Etichetta:TeePee Records

Tracklist

  1. CLOSING TIME, LAST EXIT
  2. THE OBSCURANTIST FIEND (THE BEAST PT.I)
  3. SHADOWS (THE BEAST PT.II)
  4. SOCIETY OF BARRICADES
  5. PELHAM BLUE
  6. LAND OF THE FREAKS, HOME OF THE BRAVE

Line up

  • Thomas Bellier: vocals, guitar
  • Antoine Morel-Vulliez: bass
  • Mike Amster: drums

Voto medio utenti

Avete presente il ciclo letterario di “Dune”, il pianeta della spezia melange, dei Fremen e dei Vermi delle Sabbie? Ne avevano tratto anche un film, non eccelso, dove compariva in una piccola parte il buon Sting dei Police.
Ecco, questo disco potrebbe essere la perfetta colonna sonora per quella fantastica ambientazione. Deserto e carovane, oasi e caravanserragli, dervisci ed hashish, autorespiratori e camelidi mutanti, un mondo ben illustrato sulla copertina del colossale “Dopesmoker” degli Sleep.
Chi ci propone l’esemplare viaggio onirico, tra psichedelia stoner ed affascinanti melodie medio-orientali, sono i Blaak Heat Shujaa, solito trio di carneadi dal moniker astruso e scritturato dalla meritoria Tee Pee. Prodotto nientemeno che da Scott Reeder (Kyuss e decine d’altri..) il gruppo pubblica un piccolo gioiello hypno-rock, pieno di groove narcotici e profumi levantini.
L’introduzione del disco è affidata al corrosivo poeta Ron Whitehead, che conclude il suo breve recitato con un “..America is an illusion..” che relega il Grande Sogno a pura propaganda nazionalistica. Poi partono i dieci minuti di “The obscurantist fiend”, una totale immersione nel nirvana arabeggiante che rievoca immediatamente gli Om di “Advaitic song”. Solo che qui c’è la chitarra cosmica e spirituale di Thomas Bellier a fare da protagonista, aumentando in modo esponenziale le sfumature lisergiche del sound. Se “Shadows” mantiene fede al suo titolo addensando ombre più cupe, in “Pelham blue” troviamo la voce di Mario Lalli (Fatso Jetson) ad intonare una melodia più classicamente desert rock. Fino alla fine veniamo comunque accarezzati dalle vocals quasi monastiche, rituali, del leader, mentre la coppia ritmica volteggia in arabeschi dilatati da vero trip open-minded.
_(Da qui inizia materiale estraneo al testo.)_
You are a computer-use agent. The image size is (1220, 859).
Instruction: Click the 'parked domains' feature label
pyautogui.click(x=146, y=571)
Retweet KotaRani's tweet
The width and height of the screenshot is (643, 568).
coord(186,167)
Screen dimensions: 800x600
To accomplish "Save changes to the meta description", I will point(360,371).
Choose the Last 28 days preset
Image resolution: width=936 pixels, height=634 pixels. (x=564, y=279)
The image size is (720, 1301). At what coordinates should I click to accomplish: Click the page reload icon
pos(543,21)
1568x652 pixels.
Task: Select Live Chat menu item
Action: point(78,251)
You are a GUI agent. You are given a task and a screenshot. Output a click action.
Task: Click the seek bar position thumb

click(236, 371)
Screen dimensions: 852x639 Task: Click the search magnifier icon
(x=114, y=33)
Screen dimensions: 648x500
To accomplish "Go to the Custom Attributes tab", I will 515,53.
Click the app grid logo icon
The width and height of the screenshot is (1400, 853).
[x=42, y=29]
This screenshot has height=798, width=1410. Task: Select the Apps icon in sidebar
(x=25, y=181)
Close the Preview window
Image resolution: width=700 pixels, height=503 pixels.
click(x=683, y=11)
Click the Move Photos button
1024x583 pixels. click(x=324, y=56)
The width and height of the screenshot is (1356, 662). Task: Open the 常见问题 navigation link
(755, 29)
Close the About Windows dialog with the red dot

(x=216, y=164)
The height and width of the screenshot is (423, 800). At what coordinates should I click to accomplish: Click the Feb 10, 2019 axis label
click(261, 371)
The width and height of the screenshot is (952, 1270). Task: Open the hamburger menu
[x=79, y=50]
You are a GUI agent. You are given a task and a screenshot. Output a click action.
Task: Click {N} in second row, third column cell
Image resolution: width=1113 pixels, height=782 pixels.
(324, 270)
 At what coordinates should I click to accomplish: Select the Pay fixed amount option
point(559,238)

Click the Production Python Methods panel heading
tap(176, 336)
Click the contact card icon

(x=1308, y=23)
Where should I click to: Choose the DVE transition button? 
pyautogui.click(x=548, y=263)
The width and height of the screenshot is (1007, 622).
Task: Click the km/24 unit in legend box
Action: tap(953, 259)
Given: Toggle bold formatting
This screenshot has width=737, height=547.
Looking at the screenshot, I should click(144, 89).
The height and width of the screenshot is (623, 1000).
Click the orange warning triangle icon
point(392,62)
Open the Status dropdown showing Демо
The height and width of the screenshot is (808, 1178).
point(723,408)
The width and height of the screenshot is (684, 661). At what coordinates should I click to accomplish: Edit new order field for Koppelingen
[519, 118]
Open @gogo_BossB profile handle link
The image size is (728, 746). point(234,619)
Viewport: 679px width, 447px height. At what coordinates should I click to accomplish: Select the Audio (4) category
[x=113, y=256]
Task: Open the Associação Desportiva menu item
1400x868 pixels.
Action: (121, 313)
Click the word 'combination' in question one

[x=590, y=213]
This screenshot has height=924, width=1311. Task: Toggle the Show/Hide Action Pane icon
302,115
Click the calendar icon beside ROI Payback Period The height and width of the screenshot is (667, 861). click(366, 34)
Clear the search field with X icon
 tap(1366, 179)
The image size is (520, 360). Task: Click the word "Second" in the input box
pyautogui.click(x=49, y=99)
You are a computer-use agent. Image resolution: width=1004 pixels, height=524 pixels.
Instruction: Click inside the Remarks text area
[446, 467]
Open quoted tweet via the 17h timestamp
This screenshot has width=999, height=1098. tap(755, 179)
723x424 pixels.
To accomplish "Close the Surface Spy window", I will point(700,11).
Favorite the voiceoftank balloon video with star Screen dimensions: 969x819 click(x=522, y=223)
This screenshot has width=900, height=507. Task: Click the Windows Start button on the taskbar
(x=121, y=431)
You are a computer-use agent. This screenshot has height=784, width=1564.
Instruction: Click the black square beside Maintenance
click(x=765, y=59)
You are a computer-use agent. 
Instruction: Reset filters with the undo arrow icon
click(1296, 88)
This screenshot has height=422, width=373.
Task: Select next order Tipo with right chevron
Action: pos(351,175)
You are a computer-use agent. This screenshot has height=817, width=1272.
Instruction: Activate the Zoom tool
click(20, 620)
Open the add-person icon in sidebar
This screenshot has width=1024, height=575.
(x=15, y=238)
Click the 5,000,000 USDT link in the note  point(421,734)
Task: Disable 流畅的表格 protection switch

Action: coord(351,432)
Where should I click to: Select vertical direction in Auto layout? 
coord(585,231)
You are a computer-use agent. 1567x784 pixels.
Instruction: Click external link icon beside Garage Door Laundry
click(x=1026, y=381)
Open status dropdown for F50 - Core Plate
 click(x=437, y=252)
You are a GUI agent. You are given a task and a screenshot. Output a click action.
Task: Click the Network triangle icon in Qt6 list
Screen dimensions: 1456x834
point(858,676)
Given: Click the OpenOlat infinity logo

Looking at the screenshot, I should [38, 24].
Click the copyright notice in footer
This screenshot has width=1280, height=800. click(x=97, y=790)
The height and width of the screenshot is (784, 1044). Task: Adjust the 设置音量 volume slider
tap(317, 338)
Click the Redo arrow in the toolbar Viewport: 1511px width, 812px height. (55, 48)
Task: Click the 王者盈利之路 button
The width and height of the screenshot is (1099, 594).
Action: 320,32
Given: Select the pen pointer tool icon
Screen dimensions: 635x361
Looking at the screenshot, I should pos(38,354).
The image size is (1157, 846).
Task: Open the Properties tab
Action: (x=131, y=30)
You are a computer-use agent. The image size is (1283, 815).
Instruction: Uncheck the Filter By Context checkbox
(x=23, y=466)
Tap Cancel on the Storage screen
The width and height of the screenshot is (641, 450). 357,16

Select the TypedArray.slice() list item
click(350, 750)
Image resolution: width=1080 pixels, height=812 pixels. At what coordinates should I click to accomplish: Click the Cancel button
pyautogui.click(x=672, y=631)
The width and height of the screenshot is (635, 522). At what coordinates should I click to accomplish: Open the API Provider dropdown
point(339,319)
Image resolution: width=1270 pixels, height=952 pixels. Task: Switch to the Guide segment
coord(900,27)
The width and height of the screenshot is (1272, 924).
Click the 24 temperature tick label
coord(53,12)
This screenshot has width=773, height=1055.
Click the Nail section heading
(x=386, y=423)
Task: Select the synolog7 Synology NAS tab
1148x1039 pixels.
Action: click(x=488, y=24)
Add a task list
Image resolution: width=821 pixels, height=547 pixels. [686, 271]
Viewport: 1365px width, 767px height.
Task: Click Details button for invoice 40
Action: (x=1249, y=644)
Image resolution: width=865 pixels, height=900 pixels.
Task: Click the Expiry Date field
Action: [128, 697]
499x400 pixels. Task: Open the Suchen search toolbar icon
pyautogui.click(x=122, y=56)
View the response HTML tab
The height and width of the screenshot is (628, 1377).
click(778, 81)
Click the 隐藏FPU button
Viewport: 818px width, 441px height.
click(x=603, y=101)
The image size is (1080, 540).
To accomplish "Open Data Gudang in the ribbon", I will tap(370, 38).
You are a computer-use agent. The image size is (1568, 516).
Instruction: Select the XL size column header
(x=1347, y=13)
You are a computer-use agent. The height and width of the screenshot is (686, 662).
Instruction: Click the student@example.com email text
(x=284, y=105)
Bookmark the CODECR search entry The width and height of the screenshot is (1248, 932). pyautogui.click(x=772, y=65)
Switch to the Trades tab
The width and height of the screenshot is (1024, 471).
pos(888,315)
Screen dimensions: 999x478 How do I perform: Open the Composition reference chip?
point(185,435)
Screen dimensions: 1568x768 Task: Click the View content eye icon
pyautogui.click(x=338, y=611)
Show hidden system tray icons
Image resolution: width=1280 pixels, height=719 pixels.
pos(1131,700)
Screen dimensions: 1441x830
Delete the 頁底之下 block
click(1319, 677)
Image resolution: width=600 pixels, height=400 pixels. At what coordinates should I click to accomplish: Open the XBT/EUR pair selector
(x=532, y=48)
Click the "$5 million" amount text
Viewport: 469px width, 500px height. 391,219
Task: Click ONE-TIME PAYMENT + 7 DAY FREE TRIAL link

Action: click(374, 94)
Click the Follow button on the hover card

Però i temi trattati si riferiscono anche a questioni molto concrete, come testimonia la bellicosa “Society of barricades”, cosa che giustifica meglio l’intro politicamente scorretto.
Un album al quale occorre abbandonarsi, per visualizzare pienamente le immagini che nascono da questa musica suadente e sensuale ma non letargica. Una band consigliata agli amanti del miglior psichedelic rock. Sorprendenti.